Ringrazio in particolare Marta per aver spiegato meglio una cosa che, essendo il mio uno sfogo viscerale, non ci ho messo ma che per me è sempre viva e presente, anzi cito direttamente le sue parole: ” la felicità di cui si parla, anche quando presentata in termini individuali, è necessariamente collettiva/sociale.”
Ecco, qui è il mio problema. Perché la decrescita può darsi solo se vista in prospettiva collettiva, e ne parlano fior di ricercatori, ma ci avete fatto caso cosa arriva a noi pubblico generico? Esatto, quello che abbiamo riconosciuto tutti quanti, la parte banalizzata, idealizzata, marchettizzata e soprattutto individualizzata (potrei aggiungerci un altro paio di ‘zzati, ma ci siamo capiti). Cioè la parte che io chiamo reazionaria.

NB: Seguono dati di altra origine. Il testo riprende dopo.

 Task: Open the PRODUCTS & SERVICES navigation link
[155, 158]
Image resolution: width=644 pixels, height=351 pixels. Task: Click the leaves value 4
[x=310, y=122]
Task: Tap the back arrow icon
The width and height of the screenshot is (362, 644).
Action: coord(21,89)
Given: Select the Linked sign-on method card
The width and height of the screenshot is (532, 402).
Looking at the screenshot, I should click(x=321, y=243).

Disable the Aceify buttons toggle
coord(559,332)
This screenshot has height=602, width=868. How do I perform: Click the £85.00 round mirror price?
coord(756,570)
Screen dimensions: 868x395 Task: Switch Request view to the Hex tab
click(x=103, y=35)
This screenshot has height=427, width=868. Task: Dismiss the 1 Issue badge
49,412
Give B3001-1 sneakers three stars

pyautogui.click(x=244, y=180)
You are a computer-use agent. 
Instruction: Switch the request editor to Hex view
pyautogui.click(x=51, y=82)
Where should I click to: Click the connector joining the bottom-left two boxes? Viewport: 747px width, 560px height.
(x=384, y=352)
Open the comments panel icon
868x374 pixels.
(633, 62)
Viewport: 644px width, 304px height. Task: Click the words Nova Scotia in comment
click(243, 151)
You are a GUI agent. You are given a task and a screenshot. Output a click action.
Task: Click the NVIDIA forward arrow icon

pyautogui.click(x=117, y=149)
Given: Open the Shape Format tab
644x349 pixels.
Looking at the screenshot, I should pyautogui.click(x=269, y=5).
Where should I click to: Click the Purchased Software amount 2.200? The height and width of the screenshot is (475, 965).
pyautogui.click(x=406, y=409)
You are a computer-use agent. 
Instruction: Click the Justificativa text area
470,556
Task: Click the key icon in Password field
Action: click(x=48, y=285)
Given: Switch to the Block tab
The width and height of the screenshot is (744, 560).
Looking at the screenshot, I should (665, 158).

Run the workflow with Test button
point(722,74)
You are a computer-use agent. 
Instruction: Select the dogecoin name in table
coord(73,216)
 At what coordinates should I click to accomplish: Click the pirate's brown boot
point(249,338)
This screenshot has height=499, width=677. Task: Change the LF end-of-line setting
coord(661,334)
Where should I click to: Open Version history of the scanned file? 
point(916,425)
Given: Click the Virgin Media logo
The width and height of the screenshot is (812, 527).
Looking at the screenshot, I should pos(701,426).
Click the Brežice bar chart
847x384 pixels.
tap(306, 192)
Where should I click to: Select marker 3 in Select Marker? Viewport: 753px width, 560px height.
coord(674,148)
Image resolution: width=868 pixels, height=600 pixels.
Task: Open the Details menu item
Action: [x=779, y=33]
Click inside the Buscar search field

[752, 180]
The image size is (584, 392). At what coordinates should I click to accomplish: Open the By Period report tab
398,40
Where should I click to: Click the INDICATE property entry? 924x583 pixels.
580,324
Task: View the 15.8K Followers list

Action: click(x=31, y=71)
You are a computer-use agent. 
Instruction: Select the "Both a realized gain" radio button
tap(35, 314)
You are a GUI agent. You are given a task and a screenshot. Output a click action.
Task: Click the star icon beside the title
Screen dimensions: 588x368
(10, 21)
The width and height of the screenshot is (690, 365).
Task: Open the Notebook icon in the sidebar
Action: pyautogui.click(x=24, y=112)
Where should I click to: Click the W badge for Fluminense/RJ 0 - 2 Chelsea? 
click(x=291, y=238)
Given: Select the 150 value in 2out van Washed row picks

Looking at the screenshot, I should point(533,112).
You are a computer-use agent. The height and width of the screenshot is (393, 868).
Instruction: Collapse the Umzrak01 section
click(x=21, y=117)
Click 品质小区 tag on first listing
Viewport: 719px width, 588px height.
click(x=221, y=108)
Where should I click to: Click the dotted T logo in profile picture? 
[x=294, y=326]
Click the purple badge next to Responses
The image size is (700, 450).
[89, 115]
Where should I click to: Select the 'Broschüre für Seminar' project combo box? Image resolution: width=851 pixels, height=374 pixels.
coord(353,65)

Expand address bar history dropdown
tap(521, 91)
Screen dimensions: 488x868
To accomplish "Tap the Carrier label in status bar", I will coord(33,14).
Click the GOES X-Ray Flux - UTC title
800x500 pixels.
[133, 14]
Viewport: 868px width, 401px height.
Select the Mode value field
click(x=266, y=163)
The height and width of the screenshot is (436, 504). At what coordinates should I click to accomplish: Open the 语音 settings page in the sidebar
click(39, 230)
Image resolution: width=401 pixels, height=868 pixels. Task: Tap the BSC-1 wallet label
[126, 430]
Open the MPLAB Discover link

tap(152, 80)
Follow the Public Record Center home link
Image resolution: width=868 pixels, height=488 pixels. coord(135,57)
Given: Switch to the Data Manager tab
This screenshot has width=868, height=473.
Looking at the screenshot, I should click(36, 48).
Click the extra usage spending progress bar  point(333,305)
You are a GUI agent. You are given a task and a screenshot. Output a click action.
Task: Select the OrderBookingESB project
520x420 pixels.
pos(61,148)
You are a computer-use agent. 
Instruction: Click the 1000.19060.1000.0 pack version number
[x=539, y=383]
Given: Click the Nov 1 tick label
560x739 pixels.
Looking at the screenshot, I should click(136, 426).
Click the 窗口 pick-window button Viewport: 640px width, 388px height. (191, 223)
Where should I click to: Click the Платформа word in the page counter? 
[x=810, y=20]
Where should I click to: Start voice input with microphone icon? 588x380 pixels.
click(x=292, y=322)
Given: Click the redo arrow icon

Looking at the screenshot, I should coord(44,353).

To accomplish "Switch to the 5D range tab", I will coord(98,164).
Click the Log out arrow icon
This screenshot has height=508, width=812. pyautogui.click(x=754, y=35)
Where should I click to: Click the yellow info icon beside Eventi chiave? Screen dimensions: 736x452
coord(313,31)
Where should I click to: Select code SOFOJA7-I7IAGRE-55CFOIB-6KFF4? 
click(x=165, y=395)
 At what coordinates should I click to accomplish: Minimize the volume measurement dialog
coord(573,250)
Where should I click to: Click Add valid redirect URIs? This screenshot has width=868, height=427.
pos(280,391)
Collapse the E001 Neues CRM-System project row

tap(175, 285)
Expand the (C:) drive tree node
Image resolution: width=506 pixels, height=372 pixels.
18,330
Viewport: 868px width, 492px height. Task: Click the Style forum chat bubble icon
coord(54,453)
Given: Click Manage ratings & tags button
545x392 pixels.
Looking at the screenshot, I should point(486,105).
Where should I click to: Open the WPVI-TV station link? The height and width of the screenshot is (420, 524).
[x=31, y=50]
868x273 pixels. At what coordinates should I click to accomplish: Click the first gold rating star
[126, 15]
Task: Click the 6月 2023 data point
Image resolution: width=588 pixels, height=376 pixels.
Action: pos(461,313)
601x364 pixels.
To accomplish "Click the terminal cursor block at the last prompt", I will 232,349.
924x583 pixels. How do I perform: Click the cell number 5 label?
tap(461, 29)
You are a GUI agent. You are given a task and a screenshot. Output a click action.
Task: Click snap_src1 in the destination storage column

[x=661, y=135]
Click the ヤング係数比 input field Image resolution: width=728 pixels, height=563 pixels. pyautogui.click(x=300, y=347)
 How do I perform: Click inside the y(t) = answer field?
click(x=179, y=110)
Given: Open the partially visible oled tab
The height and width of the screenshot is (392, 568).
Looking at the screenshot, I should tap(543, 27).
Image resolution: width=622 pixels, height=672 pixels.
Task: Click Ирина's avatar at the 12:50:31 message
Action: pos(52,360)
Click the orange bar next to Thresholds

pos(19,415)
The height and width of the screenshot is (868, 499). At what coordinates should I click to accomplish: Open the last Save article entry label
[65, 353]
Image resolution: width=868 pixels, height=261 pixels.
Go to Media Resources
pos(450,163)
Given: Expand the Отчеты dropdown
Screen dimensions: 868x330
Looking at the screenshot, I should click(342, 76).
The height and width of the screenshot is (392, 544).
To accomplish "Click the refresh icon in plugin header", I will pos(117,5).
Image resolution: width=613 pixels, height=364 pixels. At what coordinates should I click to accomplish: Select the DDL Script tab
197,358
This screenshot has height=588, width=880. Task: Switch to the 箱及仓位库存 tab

Ci pensavo oggi pomeriggio, vi ricordate quel romanzo di Andrea De Carlo, che ha questo talento geniale nello scrivere di sfigati cosmici e sgradevoli, che sono però l’ esempio perfetto dello spirito del loro tempo? Si, quello lì degli eredi del flowerpower che si danno all’ agricoltura biologica? ecco, noi gente che nel cotè bucolico, passatemi l’ espressione, ci vediamo l’ipocrisia, non possiamo fare a meno di sapere che questo rigurgito di massa in Italia ci è già stato una trentina di anni fa e che da un lato ha prodotto un indotto non indifferente (non so da voi, ma qui in Olanda e Germania i 3/4 dell’ assortimento dei negozi biologici arriva dall’ Italia, e per forza, aggiungerei, segno che è un settore maturo), dall’ altra è stato pagato un prezzo umano altissimo da chi non è riuscito a farle decollare queste aziende, e nessuno ce ne parla. Been there, done that.
Allora se io penso a un articolo di un quotidiano nazionale che non più tardi di qualche settimana fa cantava il peana del futuro agricolo dei giovani precari di oggi, scusate, ma io ci vedo solo la presa per il culo e l’ irresponabilità di far passare certe marce trionfali senza mai citare gli studi seri sulla decrescita. A noi, popolo bue, vendono le favole.
Poi che ci siano persone che riescono a trarne il succo che fa bene alla loro vita, o altri come me che li vedrebbero pure alcuni punti positivi nella loro vita, ma non sono quelli che fanno la mia soddisfazione personale, scusate se lo dico così brutalmente, ma noi siamo minoranza.
Il resto ci crede e applaude, ma da bordocampo.
Allora sapete che vi dico? Siamo minoranza. Siamolo con orgoglio, consapevolezza e disagio. E questo disagio esprimiamolo. Altro che le favole che raccontano in giro. Se con tutti i nostri estremismi sulla questione noi siamo consapevoli del fatto che le nostre scelte fanno la differenza nella nostra vita (prego di notare i possessivi) andiamo avanti così, facciamo i visionari che vedono l’ oasi nel deserto. I bravi piastrellatori di strade che ci conducono, prima o poi ci seguiranno con la cazzuola in mano. Abbiamo bisogno gli uni degli altri (quella dei piastrellatori mi viene da Silvietta, che ringrazio) i sognatori e i tecnici. Ma basta con i marchettari.